◆ **Problem details**
Your job with the data below is to output exactly the lines from the one holding "Given: Click the" down to the one holding "Open the Rover Type dropdown (TCP Client)", both included, and no others.

*** Opening Source material ***

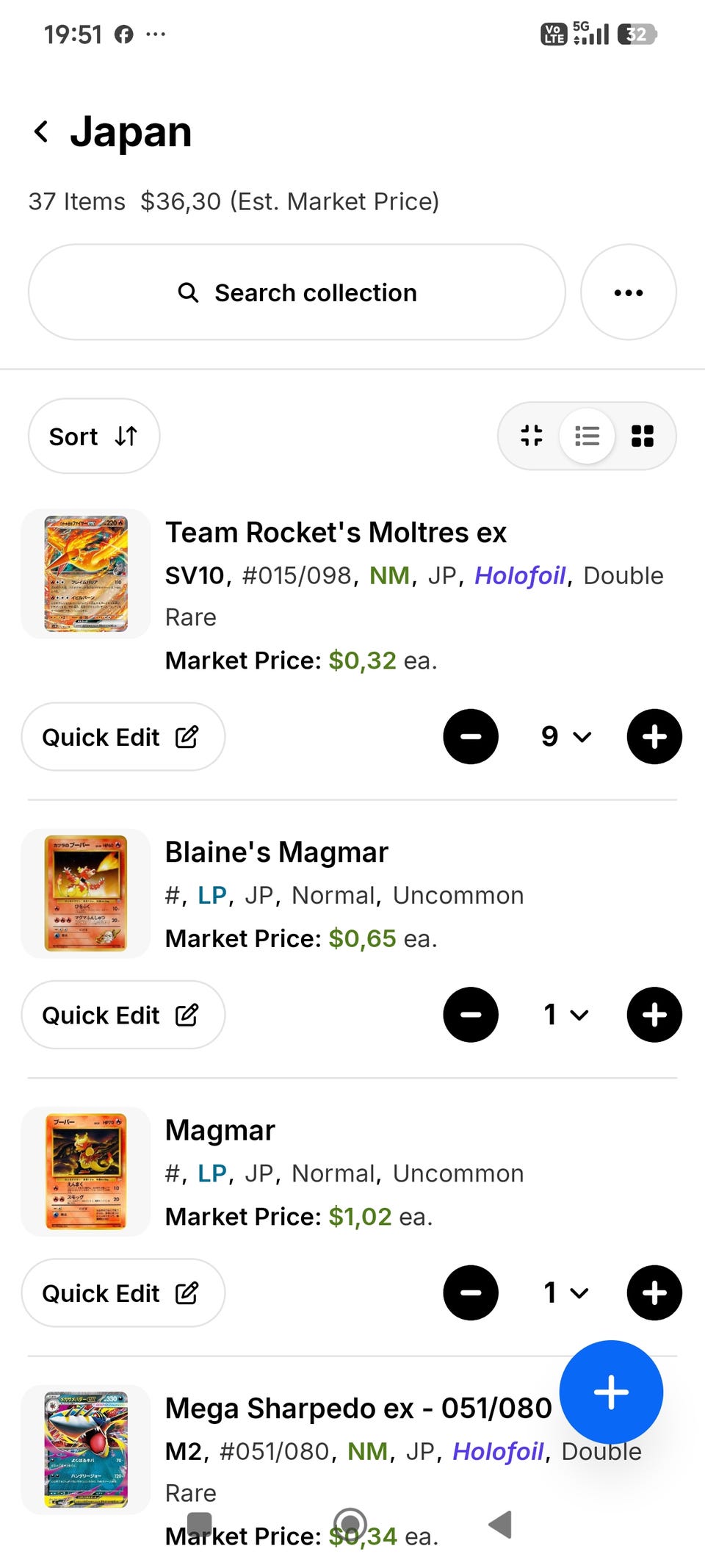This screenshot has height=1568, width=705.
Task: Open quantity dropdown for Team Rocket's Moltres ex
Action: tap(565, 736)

*** Closing Source material ***
*** Opening Source material ***

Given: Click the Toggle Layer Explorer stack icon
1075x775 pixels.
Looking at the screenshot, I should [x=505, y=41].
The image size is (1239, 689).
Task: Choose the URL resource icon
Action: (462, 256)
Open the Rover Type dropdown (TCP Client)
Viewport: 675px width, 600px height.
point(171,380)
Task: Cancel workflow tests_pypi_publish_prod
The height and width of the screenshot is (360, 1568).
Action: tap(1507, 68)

*** Closing Source material ***

◆ **Response**
Given: Click the Toggle Layer Explorer stack icon
1075x775 pixels.
Looking at the screenshot, I should [x=505, y=41].
The image size is (1239, 689).
Task: Choose the URL resource icon
Action: (462, 256)
Open the Rover Type dropdown (TCP Client)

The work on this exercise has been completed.